A university PR video can spawn a national news article, which spurs someone to think of your name in nominations for a nice cash prize, which leads to some TV appearances. The word “inventor” gets used at some point and before you know it you’re Google’s automatic answer to the question “Who invented optogenetics?”
Ultimately, both Pan and the team of Boyden and Deisseroth won patents for their discoveries.
Pan’s May 2005 lecture threatened to derail the Boyden-Deisseroth patent for a while—the US patent office rejected it multiple times because Pan’s abstract was published more than a year before they got around to filing.
Eventually, Deisseroth and Boyden signed a document stating that they had invented this method of using channelrhodopsin privately in the lab before Pan’s conference abstract was published. The relevant patent was issued in March 2016, almost 10 years after they filed.
Now, Deisseroth is a cofounder and scientific advisor at Circuit Therapeutics, a company developing a wide range of therapies based on optogenetics, presumably using Deisseroth’s patented inventions. (Circuit Therapeutics declined to comment on specifics of their intellectual property licenses.)
Pan won a patent as well, to use channelrhodopsin to restore vision in the eye. His patent was licensed by RetroSense, which won an award from the Angel Capital Association in 2015. Retrosense—whose CEO in passing told STAT about Pan’s role in the invention of optogenetics—began clinical trials this year to put the algae proteins in blind people using gene therapy. It’s the first application of optogenetics in humans and the first time a non-human gene is being used in a gene therapy trial.
Right now, there are blind people in Texas walking around with algae DNA and proteins in their eyes. And that was what Pan was in it for all along. “One thing I still feel glad about is that even right now our clinical study is still ahead of anyone,” Pan said.
But given that there are no gene therapies approved for clinical use in the United States, the road to successfully using optogenetics in humans will likely be a long one. Yang Dan, a professor of neuroscience at UC Berkeley who uses optogenetics to study sleep, isn’t betting on optogenetics cures being in the clinic any time soon. “I believe that these safety checks will take a long, long time,” she said.
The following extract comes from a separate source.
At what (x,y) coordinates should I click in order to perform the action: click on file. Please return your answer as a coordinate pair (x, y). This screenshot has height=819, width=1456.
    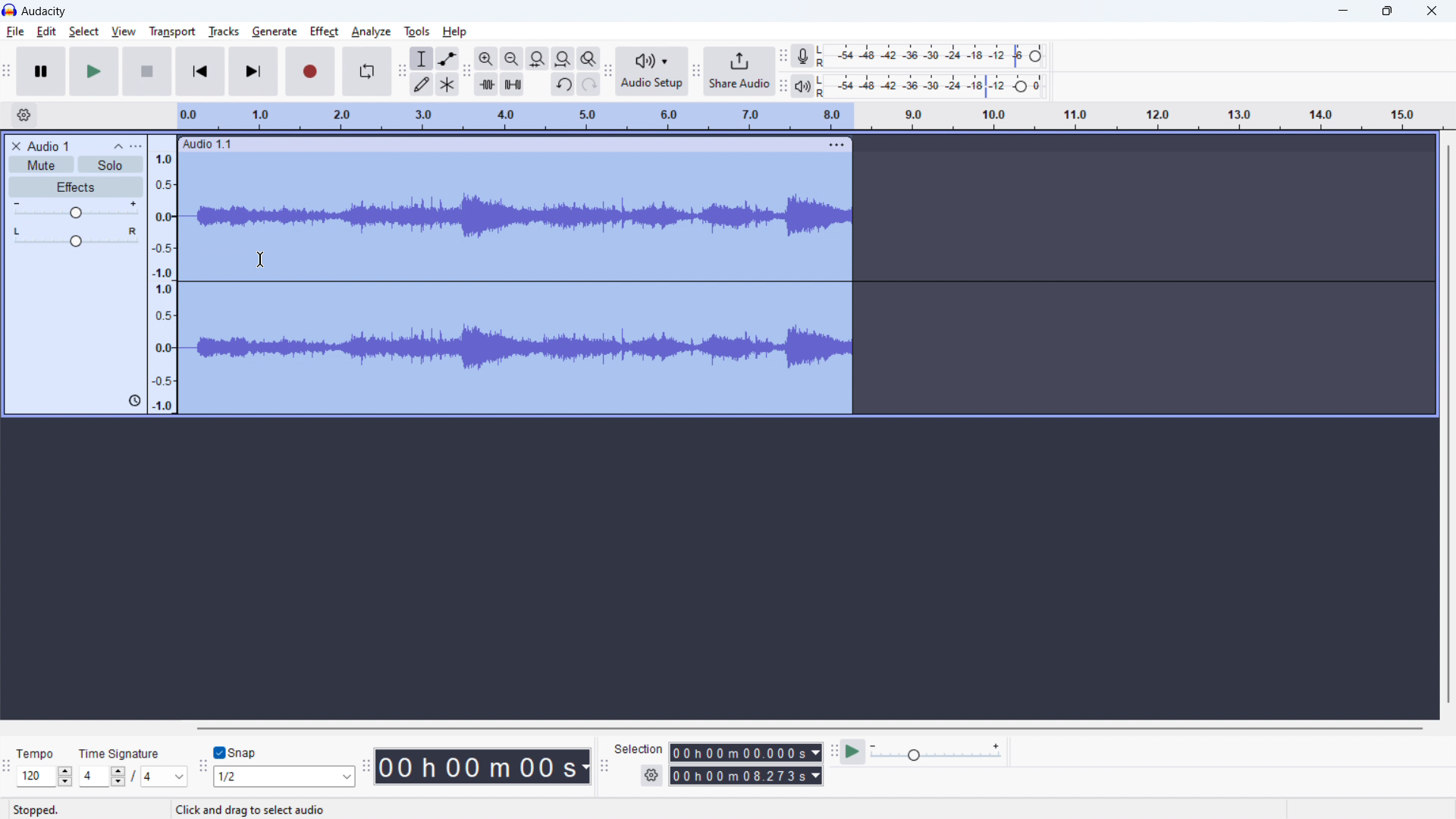
    Looking at the image, I should click on (15, 32).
As for the invention itself, some scientists say Pan may not have had the big, award-worthy vision that Deisseroth and Boyden had. Stefan Herlitze, one of the others who was scooped for the first publication about channelrhodopsin in neurons, said, “Of course I have to say, Deisseroth and Boyden, they really developed the field further.”
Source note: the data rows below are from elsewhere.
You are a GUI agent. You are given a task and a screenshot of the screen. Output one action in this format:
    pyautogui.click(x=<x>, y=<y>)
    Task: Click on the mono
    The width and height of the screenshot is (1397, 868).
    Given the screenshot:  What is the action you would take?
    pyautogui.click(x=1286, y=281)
Boyden echoed this. “Karl and I were very interested in the general question of how to control cell types in the brain,” he said. “In recent years, we worked to push these molecules to their logical limits.”
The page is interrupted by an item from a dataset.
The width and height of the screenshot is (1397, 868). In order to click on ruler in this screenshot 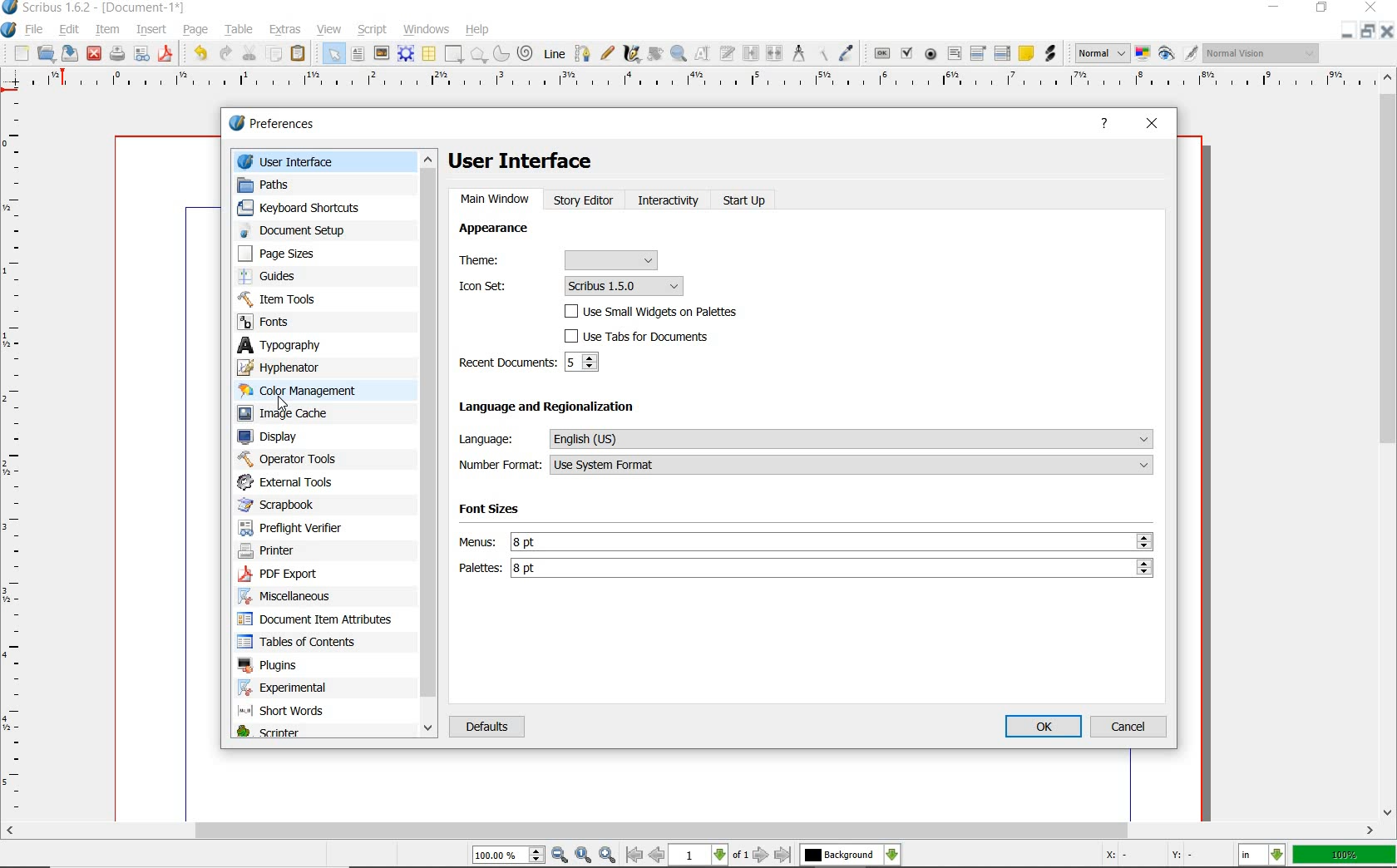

So maybe it doesn’t matter who invented optogenetics, just who has stretched science’s boundaries the furthest.
Asked whether he deserves the recognition that Boyden and Deisseroth have enjoyed, Pan declined to answer. He later told STAT that Deisseroth “also did a very excellent job, no doubt. But he’s also very lucky because if our paper was ahead of him, the story would be different. We would have gotten more credit.”
That is about as much as Pan is willing to say about the way his cards fell. Today he’s still in Detroit. He’s been working on new versions of channelrhodopsin that could be used to cure blindness. “My lab is a very small lab,” Pan said, “We’re mainly interested in trying to restore vision.”